El psicólogo sistémico y especialista en Neuroeducación y director del Máster de Neurociencia, Mindfulness y Terapias de Tercera Generación, Rafael Nieto, ha afirmado que la relación entre la familia y la escuela es «la gran asignatura pendiente del sistema educativo actual».

En una entrevista a Europa Press, ha añadido que familias y educadores «deben funcionar como un equipo», ya que «la familia se encarga de la crianza, y el profesorado de la educación formal», lo que supone «dos contextos de la misma tarea, por lo que deben trabajar unidos».

Nieto ha dirigido el seminario ‘Neuroeducación, mindfulness y conflicto en el aula.

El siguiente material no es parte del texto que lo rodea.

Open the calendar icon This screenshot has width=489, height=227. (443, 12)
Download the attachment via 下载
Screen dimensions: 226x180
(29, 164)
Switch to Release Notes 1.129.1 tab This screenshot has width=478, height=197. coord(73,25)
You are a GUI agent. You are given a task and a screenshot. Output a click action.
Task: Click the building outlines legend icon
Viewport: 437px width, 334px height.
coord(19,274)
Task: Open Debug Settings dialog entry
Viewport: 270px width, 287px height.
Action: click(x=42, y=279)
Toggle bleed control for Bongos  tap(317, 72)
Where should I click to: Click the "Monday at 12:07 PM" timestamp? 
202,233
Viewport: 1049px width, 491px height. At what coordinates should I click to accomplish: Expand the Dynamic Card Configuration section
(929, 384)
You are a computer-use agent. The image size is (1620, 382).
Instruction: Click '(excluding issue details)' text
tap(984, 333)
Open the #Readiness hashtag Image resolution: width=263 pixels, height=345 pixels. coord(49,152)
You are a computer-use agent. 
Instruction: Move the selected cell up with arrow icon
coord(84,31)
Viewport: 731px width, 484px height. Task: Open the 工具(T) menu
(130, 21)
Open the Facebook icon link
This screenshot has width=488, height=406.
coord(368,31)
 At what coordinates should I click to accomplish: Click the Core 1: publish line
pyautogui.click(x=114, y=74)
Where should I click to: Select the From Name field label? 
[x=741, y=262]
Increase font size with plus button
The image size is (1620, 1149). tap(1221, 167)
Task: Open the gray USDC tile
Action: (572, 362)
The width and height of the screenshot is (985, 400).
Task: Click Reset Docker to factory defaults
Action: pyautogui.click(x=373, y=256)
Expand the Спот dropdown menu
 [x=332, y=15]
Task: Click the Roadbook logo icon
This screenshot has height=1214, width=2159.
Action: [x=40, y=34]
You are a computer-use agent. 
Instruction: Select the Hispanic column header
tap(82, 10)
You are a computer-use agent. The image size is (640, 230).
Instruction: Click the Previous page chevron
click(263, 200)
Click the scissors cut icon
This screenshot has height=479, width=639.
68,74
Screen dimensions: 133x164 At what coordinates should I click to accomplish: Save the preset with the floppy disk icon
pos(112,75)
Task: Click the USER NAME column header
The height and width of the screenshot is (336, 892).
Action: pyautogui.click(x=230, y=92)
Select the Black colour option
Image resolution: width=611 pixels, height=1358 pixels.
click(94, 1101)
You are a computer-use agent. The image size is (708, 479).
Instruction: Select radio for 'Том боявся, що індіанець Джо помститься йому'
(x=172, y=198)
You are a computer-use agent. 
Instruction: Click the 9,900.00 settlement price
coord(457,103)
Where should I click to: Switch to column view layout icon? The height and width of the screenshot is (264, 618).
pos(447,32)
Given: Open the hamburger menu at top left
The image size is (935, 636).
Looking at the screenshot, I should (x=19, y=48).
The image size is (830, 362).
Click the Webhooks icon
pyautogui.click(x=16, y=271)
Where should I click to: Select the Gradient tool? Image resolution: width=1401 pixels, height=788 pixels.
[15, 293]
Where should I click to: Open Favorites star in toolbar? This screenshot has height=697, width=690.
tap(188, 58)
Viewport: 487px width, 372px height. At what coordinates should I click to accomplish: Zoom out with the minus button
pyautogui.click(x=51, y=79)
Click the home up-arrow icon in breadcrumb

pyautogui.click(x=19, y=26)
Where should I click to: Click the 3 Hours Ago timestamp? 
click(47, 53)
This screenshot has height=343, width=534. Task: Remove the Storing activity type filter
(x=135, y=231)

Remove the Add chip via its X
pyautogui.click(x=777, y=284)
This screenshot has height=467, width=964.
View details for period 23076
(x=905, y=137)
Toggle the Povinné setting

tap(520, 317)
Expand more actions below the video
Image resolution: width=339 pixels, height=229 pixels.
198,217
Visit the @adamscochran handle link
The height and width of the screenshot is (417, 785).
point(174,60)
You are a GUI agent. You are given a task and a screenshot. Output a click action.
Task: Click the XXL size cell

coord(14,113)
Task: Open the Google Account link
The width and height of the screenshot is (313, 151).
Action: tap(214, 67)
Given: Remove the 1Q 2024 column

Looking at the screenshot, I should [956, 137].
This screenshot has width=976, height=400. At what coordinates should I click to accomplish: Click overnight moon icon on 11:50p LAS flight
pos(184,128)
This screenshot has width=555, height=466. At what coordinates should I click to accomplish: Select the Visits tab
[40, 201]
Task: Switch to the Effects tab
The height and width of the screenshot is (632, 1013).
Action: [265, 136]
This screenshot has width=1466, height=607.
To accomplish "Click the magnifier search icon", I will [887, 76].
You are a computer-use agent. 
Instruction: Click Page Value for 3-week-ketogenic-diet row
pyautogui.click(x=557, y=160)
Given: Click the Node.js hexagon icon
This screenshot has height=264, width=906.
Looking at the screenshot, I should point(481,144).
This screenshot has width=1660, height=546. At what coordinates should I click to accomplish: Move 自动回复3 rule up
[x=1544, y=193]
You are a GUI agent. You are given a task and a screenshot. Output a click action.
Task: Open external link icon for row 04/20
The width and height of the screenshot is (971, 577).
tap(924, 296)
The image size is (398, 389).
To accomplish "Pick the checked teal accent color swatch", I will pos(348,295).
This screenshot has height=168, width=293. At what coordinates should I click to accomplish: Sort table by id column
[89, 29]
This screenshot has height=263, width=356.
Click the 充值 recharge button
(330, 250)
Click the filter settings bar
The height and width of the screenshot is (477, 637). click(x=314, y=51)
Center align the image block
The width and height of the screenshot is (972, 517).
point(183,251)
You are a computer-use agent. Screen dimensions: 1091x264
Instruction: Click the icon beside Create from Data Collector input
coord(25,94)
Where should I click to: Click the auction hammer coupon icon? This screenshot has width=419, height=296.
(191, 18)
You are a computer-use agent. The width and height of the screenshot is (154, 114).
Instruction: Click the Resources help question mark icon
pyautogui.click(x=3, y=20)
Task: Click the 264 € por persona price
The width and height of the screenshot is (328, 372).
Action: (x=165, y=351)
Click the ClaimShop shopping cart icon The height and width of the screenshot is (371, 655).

Una aproximación desde el enfoque sistémico. 4ª edición’, celebrado en el marco de la XIX edición de los Cursos de Verano de la Universidad Pablo de Olavide (UPO) en Carmona (Sevilla).

El psicólogo ha apuntado que «el nivel de conflicto en el mundo de la niñez y la adolescencia se va incrementando» y que se están realizando investigaciones «sobre la incidencia y la influencia que pueden estar teniendo el mundo de los videojuegos e internet».

En esta línea, ha manifestado que «hay una influencia decisiva de determinados contenidos que se manejan en el mundo digital, y uno de ellos tiene que ver con la violencia que aparece en los videojuegos».

Respecto a este aumento de conflictos en las aulas, también ha señalado el impacto del «ritmo de estrés al que está sometida la sociedad y la preocupación excesiva por el currículum, las notas y las exigencias administrativas».

El psicólogo ha recalcado que «el mundo de la niñez y la adolescencia se empapa de este estado de tensión» existente en el profesorado y las familias.

Nieto ha destacado que «hay niños de primaria que se comportan como plenos adolescentes», esto es, «se generan climas de conflicto más propios de la adolescencia en edades muy tempranas».

También ha puesto de relieve «la gran dificultad que hay en las aulas con la atención y el esfuerzo», lo que deriva en «un alto grado de abandono escolar en la secundaria, de adolescentes que tiran la toalla».

El director del seminario ha sostenido que la neurociencia y el mindfulness «ayudan al mundo de la escuela, tanto a la familia como a los educadores a crear ambientes y climas donde los niños estén más tranquilos, porque es necesaria una calma para poder aprender».

A este respecto, ha explicado que la neurociencia «enseña qué camino seguir para respetar y cuidar la integridad del sistema nervioso y cómo gestionar los conflictos para que no produzcan alteraciones y accidentes a nivel relacional que generen una mala convivencia».

Nieto ha precisado que en este ámbito hay una serie de herramientas relacionadas con «el conocimiento del cerebro y de todo el sistema nervioso autónomo» que ayudan a responder en situaciones difíciles y de conflictos «creando un clima en el que las personas puedan reflexionar con calma y buscar soluciones y posibilidades ante los problemas».

Por otro lado, ha resaltado que el mindfulness «tiene demostrado y acreditado desde hace más de cuatro décadas que funciona a los efectos de que ayuda a mejorar la calidad de vida y de la comunicación y ayuda a generar un ambiente mucho más tranquilo donde la gente se siente segura».

Ha mantenido que el mindfulness «tiene todo un bagaje de ejercicios que ayudan a las personas a mantenerse en un equilibrio emocional suficientemente bueno».

Para concluir, el director del curso ha subrayado que «la idea de estas herramientas es insertarlas en el ámbito educativo a través de la formación de los educadores, fundamentalmente para que ellos puedan aplicar dentro del aula estos conocimientos, ayudando a los alumnos a resolver situaciones de la vida cotidiana».